----- The input -----

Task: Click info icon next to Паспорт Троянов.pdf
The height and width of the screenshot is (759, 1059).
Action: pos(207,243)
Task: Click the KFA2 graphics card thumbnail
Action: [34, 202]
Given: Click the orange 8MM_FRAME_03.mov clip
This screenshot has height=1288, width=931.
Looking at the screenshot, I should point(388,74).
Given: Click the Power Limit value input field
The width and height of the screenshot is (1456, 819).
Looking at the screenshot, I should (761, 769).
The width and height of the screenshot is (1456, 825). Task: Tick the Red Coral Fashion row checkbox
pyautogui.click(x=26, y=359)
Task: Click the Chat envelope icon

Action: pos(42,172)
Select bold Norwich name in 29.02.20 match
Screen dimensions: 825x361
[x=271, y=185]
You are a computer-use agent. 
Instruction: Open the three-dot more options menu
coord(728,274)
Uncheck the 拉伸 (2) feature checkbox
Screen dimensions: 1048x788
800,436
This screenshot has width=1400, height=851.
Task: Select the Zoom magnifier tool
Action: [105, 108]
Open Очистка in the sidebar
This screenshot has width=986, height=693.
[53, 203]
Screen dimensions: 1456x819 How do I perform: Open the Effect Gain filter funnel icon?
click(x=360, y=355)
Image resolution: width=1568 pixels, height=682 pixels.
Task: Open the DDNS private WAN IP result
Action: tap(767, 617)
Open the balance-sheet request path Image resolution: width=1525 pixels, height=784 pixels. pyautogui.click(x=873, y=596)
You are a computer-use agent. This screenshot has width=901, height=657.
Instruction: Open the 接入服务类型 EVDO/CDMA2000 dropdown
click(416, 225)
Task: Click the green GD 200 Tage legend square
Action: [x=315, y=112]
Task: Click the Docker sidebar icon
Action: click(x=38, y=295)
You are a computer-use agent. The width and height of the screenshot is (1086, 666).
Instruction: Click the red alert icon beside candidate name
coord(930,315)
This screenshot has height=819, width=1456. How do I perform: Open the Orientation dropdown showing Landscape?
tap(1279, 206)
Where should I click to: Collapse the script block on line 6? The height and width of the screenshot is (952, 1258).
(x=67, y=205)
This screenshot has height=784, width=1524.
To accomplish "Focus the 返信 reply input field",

-----

Description of the task: Reproduce the data word for word, from its first line through the line containing "Looking at the screenshot, I should point(388,74).", both included.

The solution:
Task: Click info icon next to Паспорт Троянов.pdf
The height and width of the screenshot is (759, 1059).
Action: pos(207,243)
Task: Click the KFA2 graphics card thumbnail
Action: [34, 202]
Given: Click the orange 8MM_FRAME_03.mov clip
This screenshot has height=1288, width=931.
Looking at the screenshot, I should point(388,74).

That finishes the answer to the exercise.